Но пышность, с которой отмечалась их свадьба, не могла заставить ее забыть, что день венчания слишком долго откладывался. Битва при Босуорте произошла в августе, а Генрих женился на ней только под Рождество — и то потому, что парламент, встревоженный растущим ропотом в народе, обратился к нему с особой петицией. А ввиду того что хитроумные члены парламента одновременно пообещали ему пожизненно выплачивать процент с фунта стерлингов и корабельный сбор, Елизавета уж и не знала, что думать: то ли Генрих вспомнил о данном ей обещании, то ли его прельстила перспектива увеличить свой доход.

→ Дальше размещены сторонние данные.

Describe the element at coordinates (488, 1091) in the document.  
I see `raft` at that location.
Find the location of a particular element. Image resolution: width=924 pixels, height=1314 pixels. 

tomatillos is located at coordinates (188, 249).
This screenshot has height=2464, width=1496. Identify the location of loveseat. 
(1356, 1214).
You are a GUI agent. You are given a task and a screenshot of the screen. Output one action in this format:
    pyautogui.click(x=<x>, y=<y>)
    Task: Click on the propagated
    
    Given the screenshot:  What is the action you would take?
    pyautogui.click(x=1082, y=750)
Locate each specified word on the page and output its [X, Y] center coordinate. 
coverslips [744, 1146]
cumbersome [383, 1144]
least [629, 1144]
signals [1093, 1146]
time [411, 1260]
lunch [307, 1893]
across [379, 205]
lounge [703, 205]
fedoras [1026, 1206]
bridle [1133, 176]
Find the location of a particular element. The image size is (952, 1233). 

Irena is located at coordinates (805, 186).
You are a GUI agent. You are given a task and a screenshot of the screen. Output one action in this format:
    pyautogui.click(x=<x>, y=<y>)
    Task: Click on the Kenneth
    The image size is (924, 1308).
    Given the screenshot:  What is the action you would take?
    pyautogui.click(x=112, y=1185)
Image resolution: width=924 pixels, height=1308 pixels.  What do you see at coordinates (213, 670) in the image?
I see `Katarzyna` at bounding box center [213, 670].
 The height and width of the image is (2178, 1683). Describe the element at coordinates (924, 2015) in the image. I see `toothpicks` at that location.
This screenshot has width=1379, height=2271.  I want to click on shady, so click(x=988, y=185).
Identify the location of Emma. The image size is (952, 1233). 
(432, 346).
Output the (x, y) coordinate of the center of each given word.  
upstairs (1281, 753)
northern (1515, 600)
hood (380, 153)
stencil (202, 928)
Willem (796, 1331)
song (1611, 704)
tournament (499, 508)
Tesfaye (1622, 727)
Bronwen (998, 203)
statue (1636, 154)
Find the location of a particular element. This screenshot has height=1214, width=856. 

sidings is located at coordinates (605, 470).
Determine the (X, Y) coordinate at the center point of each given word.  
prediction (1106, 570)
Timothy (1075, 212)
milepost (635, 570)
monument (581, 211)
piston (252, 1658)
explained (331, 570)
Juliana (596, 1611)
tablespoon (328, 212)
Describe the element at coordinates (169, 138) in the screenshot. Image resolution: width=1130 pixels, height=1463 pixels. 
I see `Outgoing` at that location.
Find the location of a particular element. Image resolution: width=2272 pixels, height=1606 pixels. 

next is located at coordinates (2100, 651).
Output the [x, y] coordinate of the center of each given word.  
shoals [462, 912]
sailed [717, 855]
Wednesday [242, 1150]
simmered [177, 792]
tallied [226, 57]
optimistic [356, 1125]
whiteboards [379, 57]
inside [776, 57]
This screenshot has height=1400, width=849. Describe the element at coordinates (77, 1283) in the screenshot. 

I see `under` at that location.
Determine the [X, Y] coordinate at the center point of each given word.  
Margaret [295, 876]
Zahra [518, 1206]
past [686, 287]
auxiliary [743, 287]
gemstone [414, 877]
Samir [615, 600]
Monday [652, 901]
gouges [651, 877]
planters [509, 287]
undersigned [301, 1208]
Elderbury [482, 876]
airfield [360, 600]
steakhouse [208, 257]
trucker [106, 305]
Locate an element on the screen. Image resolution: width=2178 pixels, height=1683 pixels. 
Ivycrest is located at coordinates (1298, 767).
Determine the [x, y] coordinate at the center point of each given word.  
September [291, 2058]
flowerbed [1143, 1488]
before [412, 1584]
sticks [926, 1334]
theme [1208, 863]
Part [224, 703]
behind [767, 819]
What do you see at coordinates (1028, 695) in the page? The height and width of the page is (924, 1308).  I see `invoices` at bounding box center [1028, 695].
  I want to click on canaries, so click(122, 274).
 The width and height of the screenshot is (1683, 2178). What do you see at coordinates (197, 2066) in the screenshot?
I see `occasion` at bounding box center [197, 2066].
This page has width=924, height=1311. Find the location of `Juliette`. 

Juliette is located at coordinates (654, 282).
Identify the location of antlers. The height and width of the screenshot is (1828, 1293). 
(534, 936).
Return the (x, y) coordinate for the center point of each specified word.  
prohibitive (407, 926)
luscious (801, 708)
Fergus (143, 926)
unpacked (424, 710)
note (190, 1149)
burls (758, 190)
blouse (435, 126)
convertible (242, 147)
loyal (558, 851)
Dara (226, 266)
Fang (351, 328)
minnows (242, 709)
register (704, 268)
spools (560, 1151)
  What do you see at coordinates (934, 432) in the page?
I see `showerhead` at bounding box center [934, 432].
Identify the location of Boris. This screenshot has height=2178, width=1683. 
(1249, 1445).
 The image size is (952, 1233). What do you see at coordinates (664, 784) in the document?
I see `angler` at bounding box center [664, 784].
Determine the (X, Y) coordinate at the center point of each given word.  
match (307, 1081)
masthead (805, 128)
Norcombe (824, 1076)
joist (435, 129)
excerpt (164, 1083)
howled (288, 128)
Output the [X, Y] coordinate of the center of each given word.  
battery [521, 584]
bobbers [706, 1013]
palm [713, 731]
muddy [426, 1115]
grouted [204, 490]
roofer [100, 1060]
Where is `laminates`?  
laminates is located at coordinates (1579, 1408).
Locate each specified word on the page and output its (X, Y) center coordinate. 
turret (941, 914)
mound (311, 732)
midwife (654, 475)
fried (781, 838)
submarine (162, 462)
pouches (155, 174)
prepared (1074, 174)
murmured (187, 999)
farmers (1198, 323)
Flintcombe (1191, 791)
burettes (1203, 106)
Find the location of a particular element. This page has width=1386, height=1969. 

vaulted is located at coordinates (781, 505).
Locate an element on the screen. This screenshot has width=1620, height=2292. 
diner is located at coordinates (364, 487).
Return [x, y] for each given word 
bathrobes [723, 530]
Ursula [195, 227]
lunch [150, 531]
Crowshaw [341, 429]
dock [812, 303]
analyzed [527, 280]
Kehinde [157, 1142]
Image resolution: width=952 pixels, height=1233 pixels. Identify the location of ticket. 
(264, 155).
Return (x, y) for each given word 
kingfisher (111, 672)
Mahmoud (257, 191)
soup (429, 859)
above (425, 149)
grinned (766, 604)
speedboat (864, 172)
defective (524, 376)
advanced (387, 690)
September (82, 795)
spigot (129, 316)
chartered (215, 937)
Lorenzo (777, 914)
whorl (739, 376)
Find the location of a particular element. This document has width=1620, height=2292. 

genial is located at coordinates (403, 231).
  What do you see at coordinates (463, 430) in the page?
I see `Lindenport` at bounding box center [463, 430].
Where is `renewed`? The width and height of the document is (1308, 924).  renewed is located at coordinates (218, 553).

Сама Елизавета шла под венец с радостью. Будучи мягкосердечной по натуре, она переборола обиду и старалась быть веселой, чтобы угодить будущему мужу. Снова и снова она напоминала себе, что, по сути, они чужие люди и знают друг о друге только понаслышке, и надеялась, что в скором времени они начнут понимать.
— Ты не видел, что написал о нас наш верноподданный поэт Джон де Жигли? — спросила она однажды утром, сидя на своем королевском ложе и от души смеясь над тем, что сочинил поэт в своем поздравительном послании. — Он называет меня «прекраснейшей из дочерей короля Эдуарда». Но я вряд ли красивее моей утонченной сестры Анны.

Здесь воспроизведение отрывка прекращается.